当時のプロデューサー・長戸大幸さんの言葉で弱点に気づかされた


――当時の作詞のやり方はどういうものでしたか?

「曲によって本当に違うんですけど、例えば誰かのことを思い浮かべながら書く、っていう歌詞もあったと思いますね。歌詞に英語が入っている曲は、もしかしたら仮歌に入っていた英語がそのまま残っているケースかもしれません」

――作品集の撮影の際に作詞ノートを拝見しましたが、ガムテープで補強されたりして、一冊のノートをものすごく使い込んでいましたね。

「あれは古いからああなっちゃったんです(笑)。スマホを使うようになるまでは、基本はもうずっと同じスタイルで。レコーディングをしている時期が多かったんで、ノートをカバンに入れて持ち歩いている時が多かったですね」

――結果的に作品集ができるほどたくさんの歌詞を生み出すことになりますが、そのエネルギーはどこから湧いてきたのでしょうか?

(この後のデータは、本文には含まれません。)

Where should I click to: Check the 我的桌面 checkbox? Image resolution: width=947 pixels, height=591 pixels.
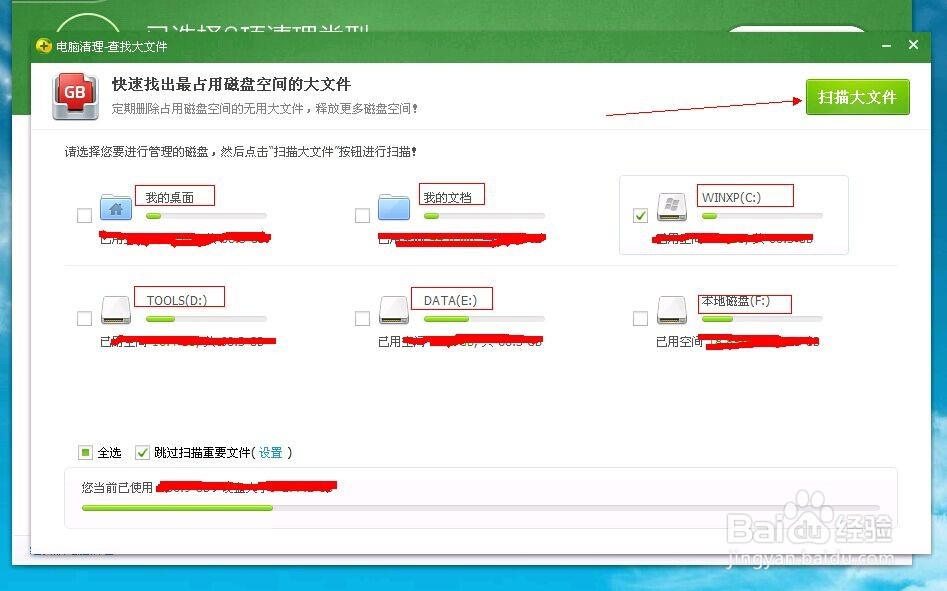pos(84,215)
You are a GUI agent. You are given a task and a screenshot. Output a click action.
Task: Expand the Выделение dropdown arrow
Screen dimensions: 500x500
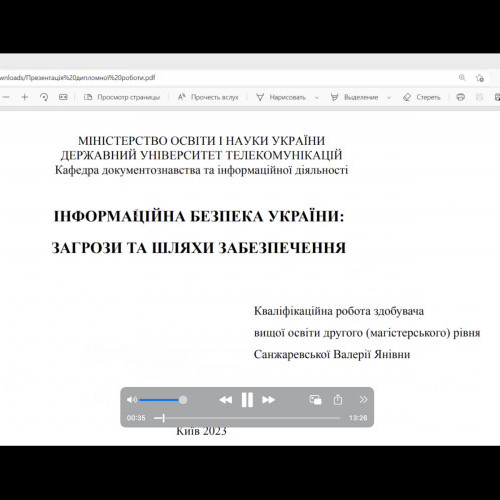pos(389,98)
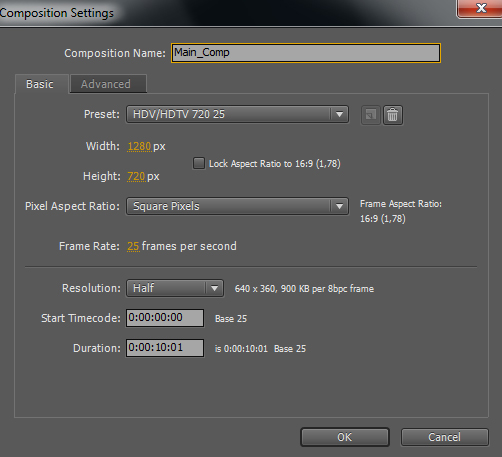
Task: Open the Resolution dropdown set to Half
Action: click(x=175, y=288)
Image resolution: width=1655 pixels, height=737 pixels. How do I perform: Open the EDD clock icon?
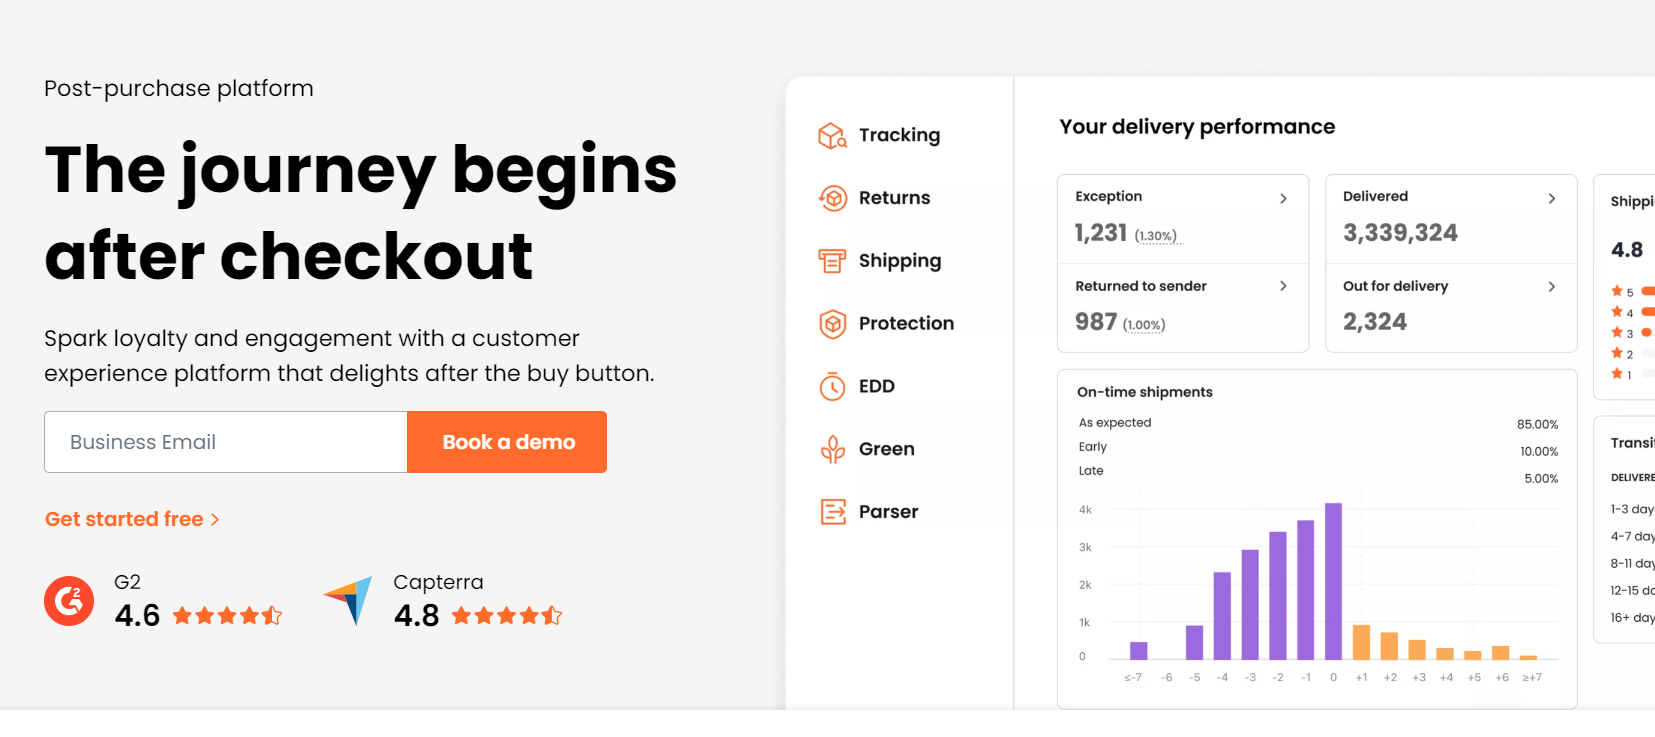831,386
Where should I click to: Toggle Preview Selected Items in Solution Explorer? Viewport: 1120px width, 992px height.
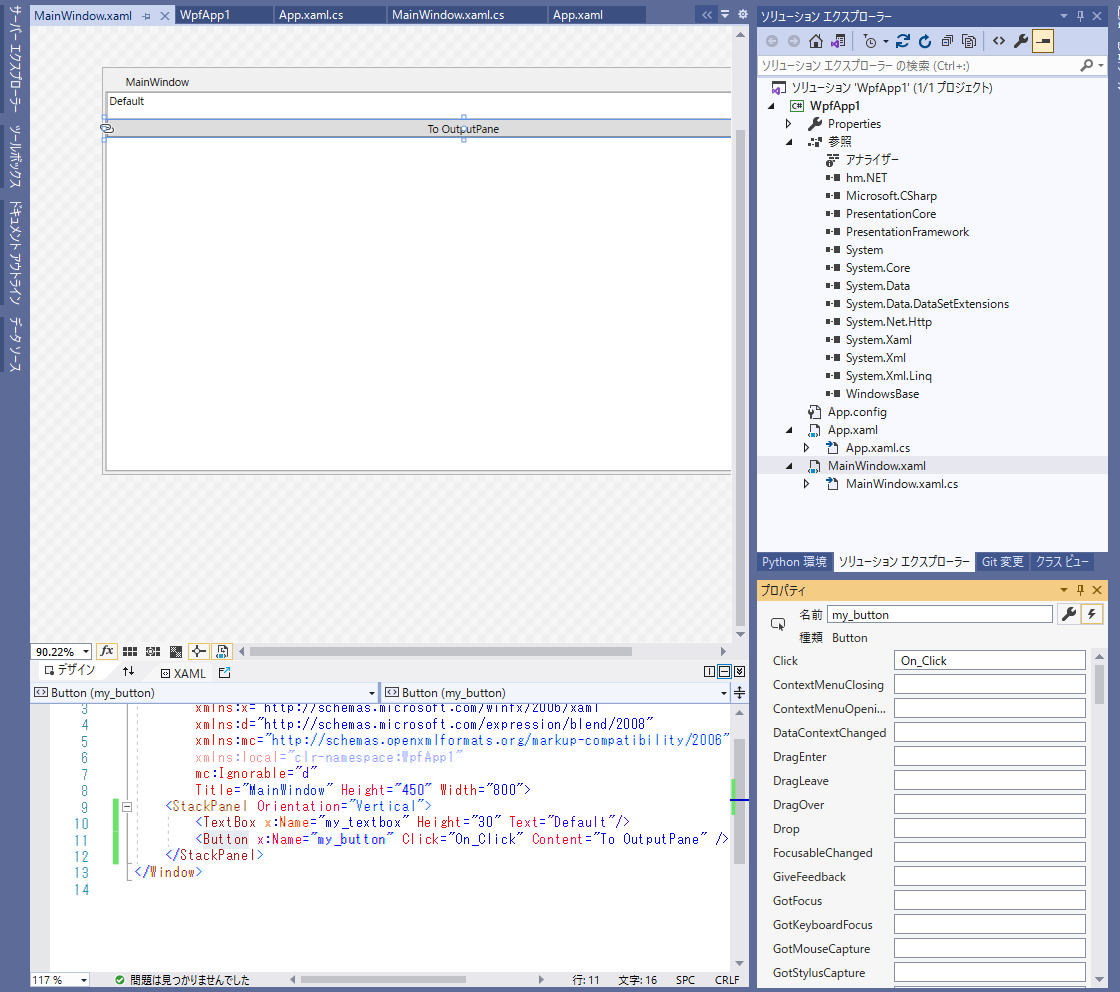[x=1043, y=42]
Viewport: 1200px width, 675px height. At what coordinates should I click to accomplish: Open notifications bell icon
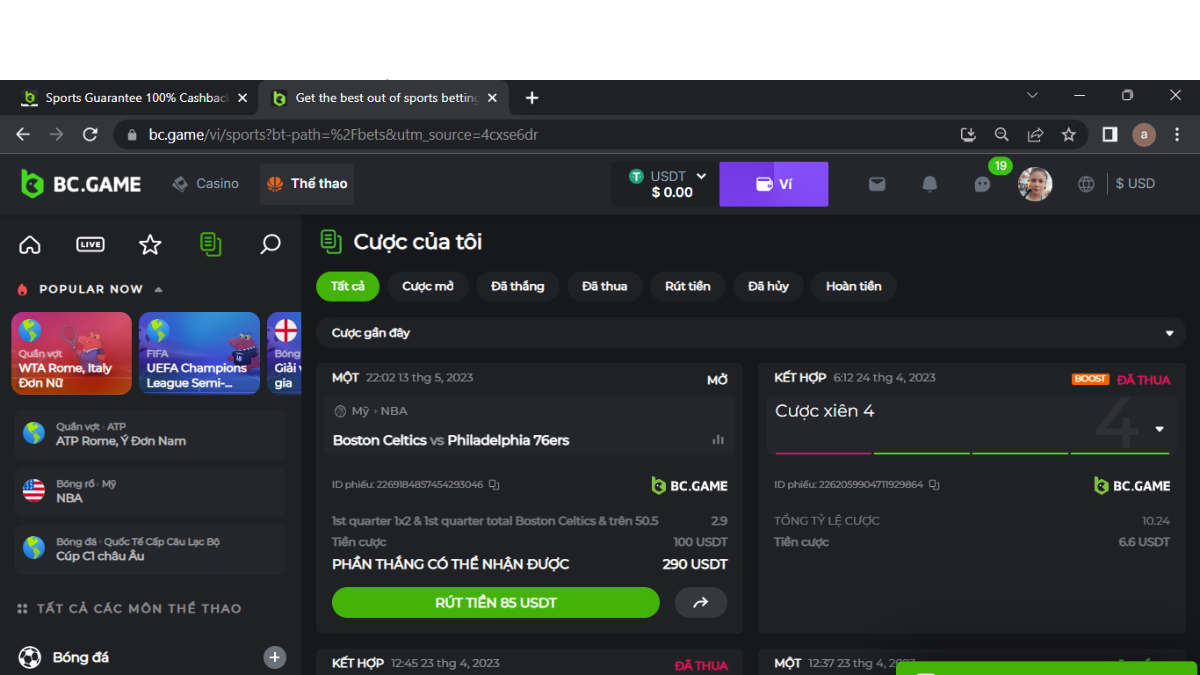930,184
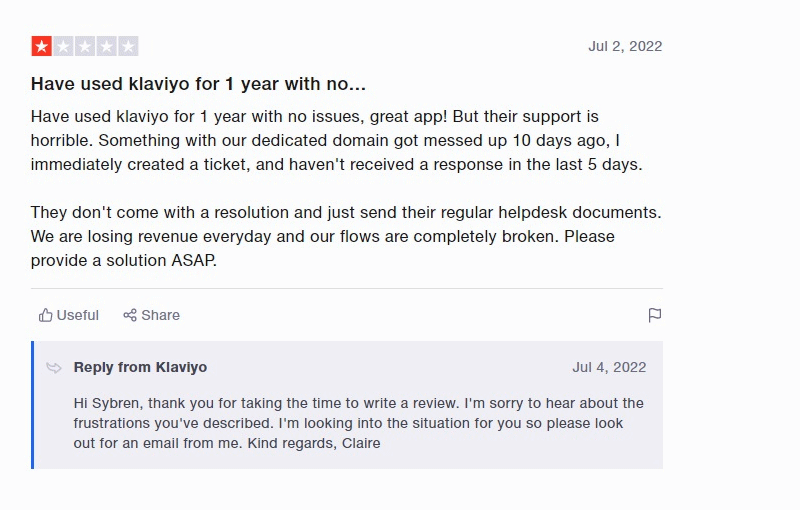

「1枚目(『B’z』)をレコーディングした時、全部書けなくて、1曲は亜蘭知子さんにお願いしたんです。そのレコーディングが終わってすぐ2枚目(『OFF THE LOCK』)のレコーディングが始まったんですよ。『出し切ったな』というところでもう次がスタートしちゃって(笑)。そこから急に変わるわけじゃないけど、1枚目をやり切ったことで、対処の仕方が少し身についたのかもしれないです。決して楽じゃなかったですけど」

――やっぱりその頃は「やらねばならぬこと」みたいな。

「そこに迷いはないというか、もうやるしかないっていう。1枚目をやった時には、とりあえず形になって出せたんですけども、2枚目に入った時から、長戸さんの詞のチェックが厳しくなったんです。当時、ビーイングにはいろいろなアーティストがいて、ブルースミュージシャンとか、スタッフにも元ミュージシャンの人が非常に多くて。夜中までずっとレコーディングをしていた時に、途中まで書いた詞を持ってオフィスに行ったら、元ミュージシャンのスタッフだとかがみんないて。車座になって、ああだこうだって、もう夜中に(笑)。詞に対して、みんなで意見を言って、今思い返すとめちゃくちゃクリエイティブだな、って思うんです。みんな、だんだん恥ずかしいようなアイデアもどんどん気持ちがノってきて言うんですよ。で、それに対してまた誰か何か言って」

――長戸さんをはじめとするスタッフの人たちの稲葉さんの歌詞への指摘はどんなものでしたか?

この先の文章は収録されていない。